## TASK REQUIREMENTS
Go to the line below that contains "Research and Innovation Fund (529, 736)". From there to the end of the records, reproduce each line exactly, except the pictures.

## STORED DATA
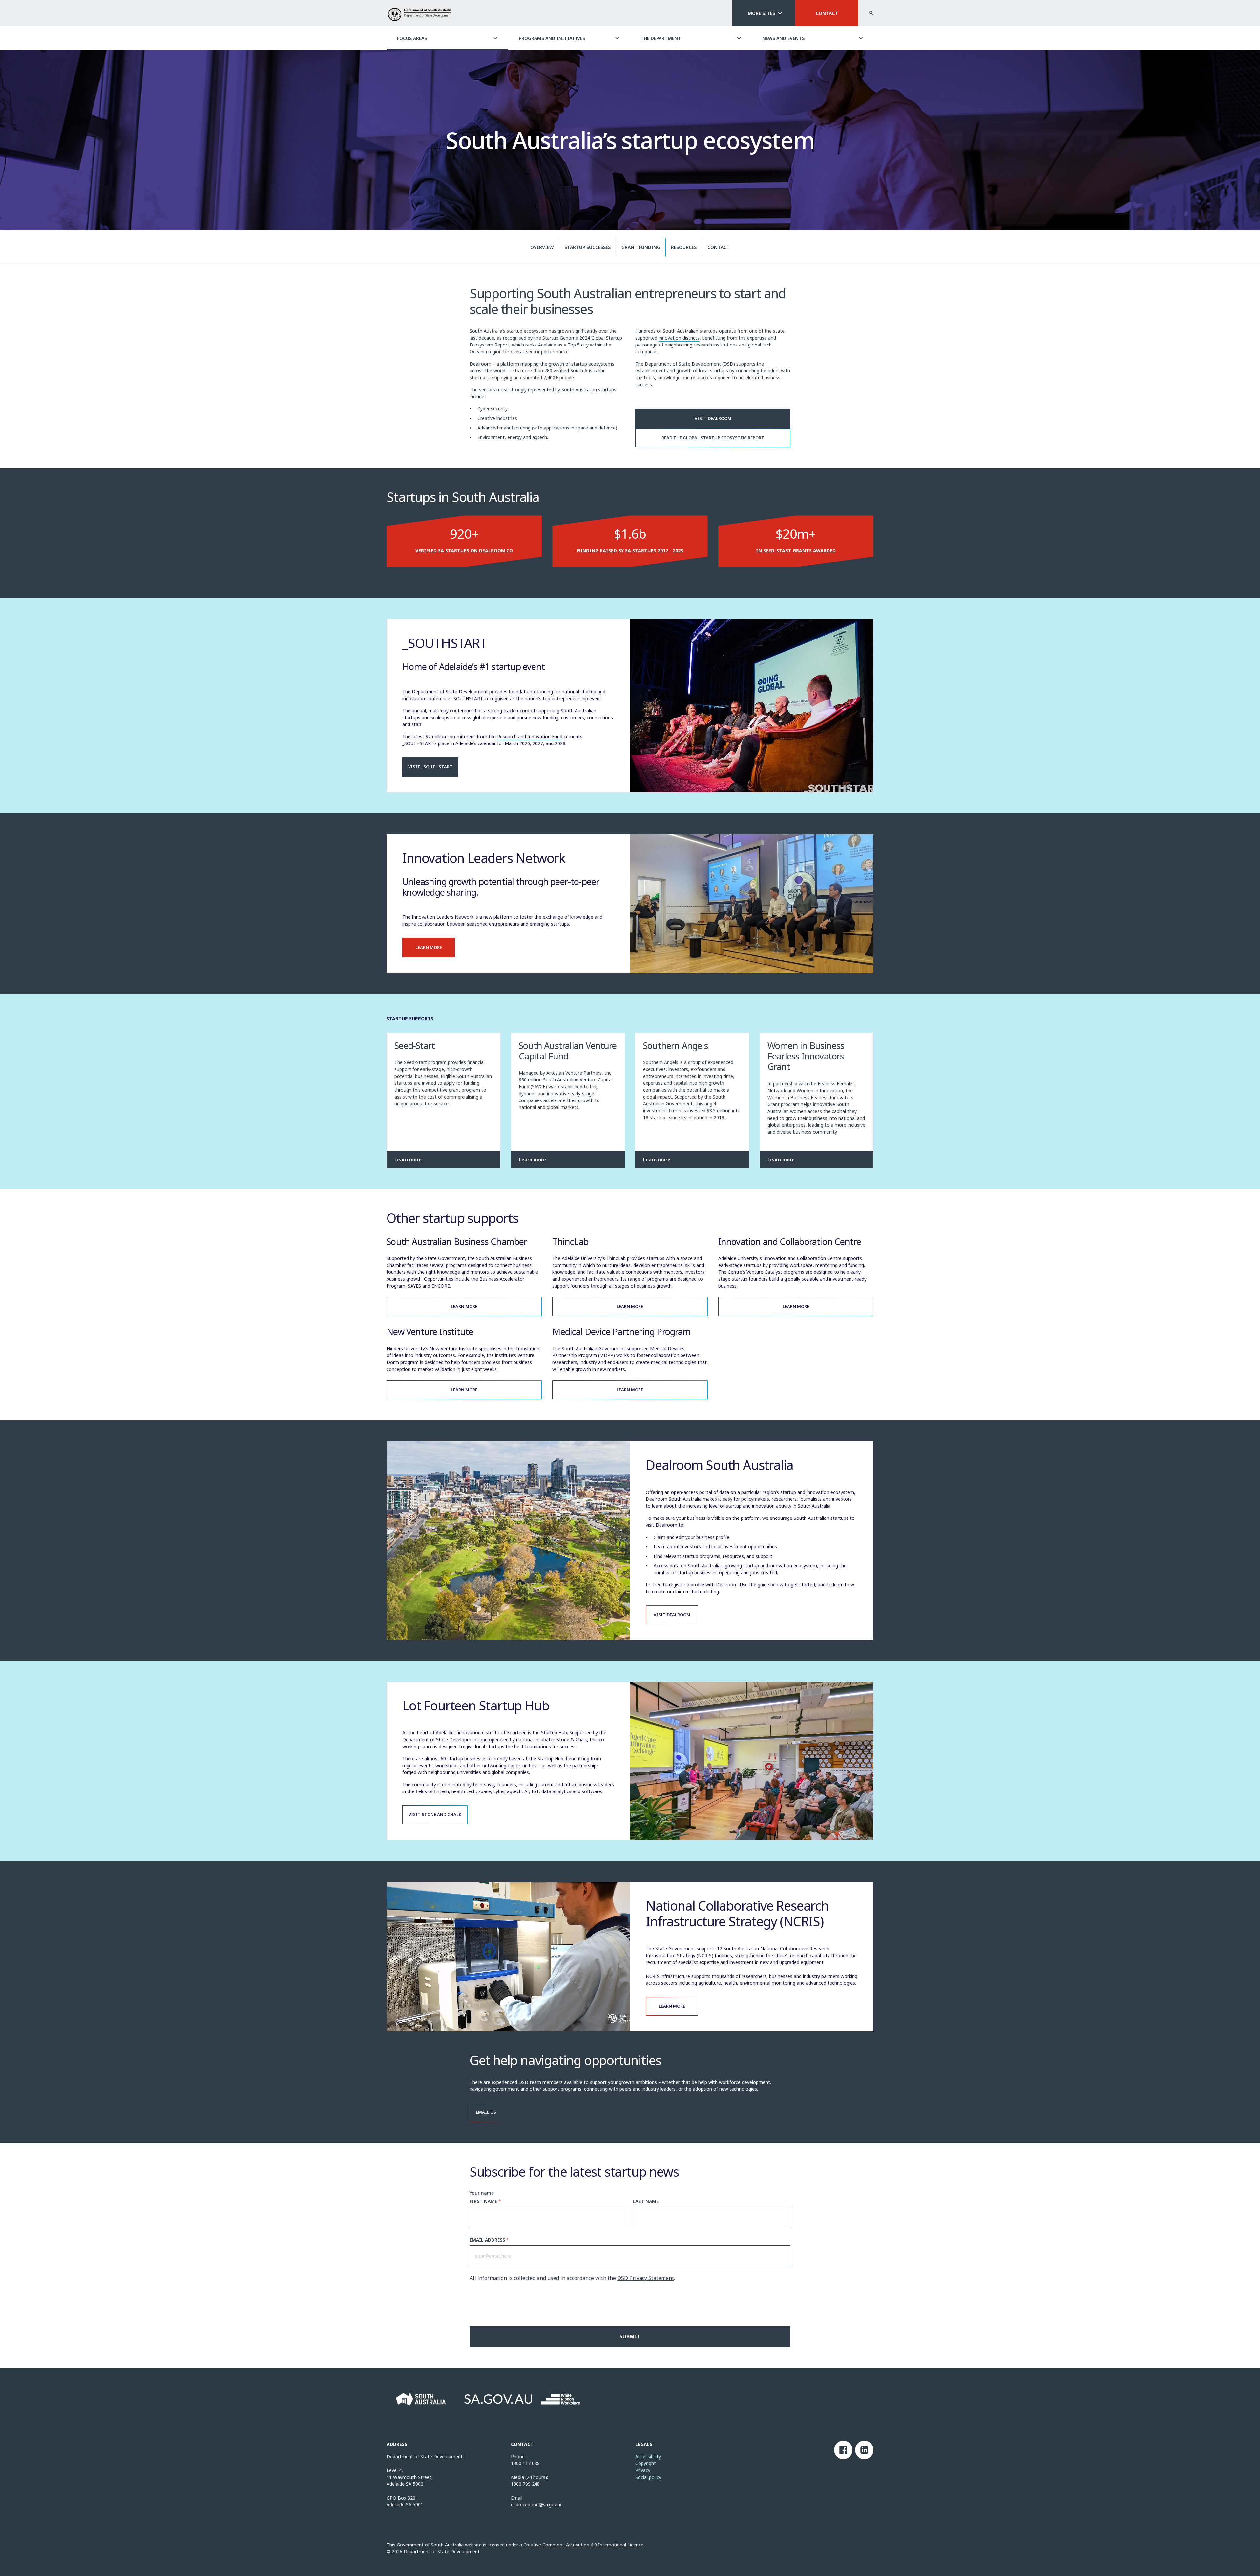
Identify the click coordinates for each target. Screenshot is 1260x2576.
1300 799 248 (525, 2484)
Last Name (646, 2201)
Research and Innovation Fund (529, 736)
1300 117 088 (525, 2463)
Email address (489, 2240)
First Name (485, 2201)
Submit (630, 2336)
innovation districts (679, 338)
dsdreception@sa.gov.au (537, 2505)
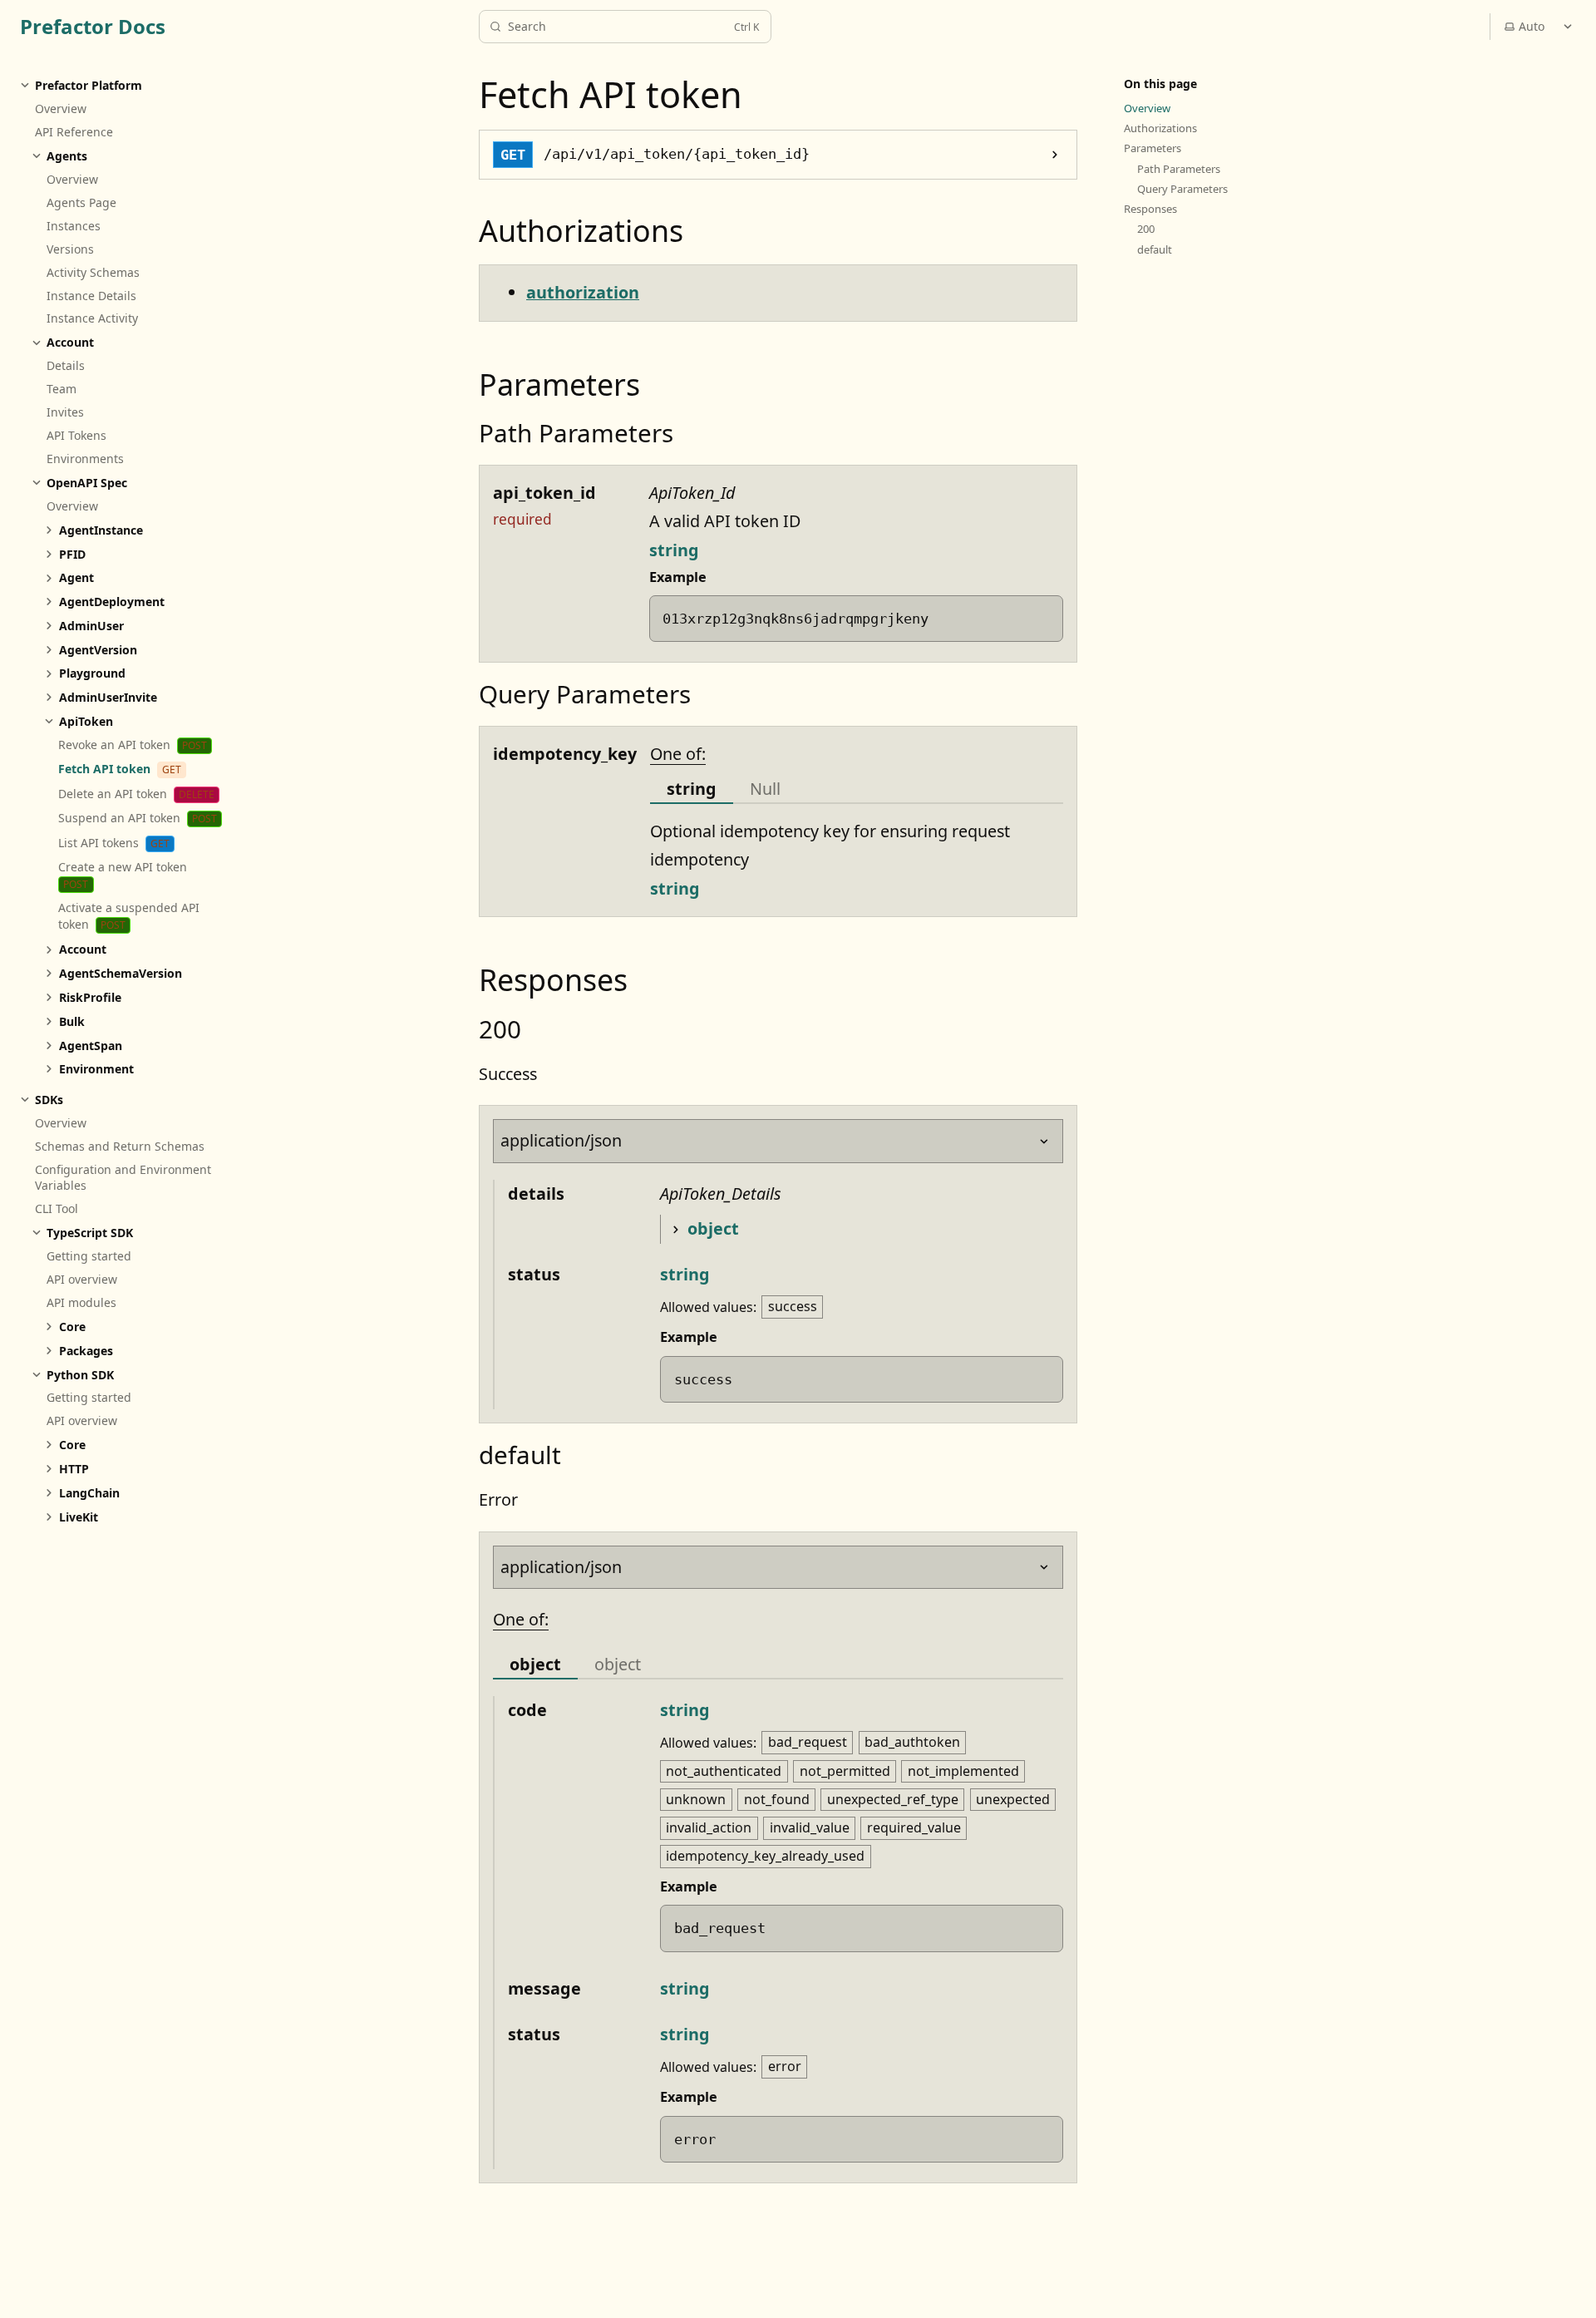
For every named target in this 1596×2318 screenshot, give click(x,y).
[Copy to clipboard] (1040, 617)
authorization (582, 292)
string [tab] (692, 788)
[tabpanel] (856, 860)
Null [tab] (765, 788)
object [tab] (535, 1664)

## PROBLEM SOLUTION
Research and Innovation Fund (529, 736)
1300 117 088 (525, 2463)
Email address (489, 2240)
First Name (485, 2201)
Submit (630, 2336)
innovation districts (679, 338)
dsdreception@sa.gov.au (537, 2505)
For every named target in this 1596×2318 screenshot, give click(x,y).
[Copy to clipboard] (1040, 617)
authorization (582, 292)
string [tab] (692, 788)
[tabpanel] (856, 860)
Null [tab] (765, 788)
object [tab] (535, 1664)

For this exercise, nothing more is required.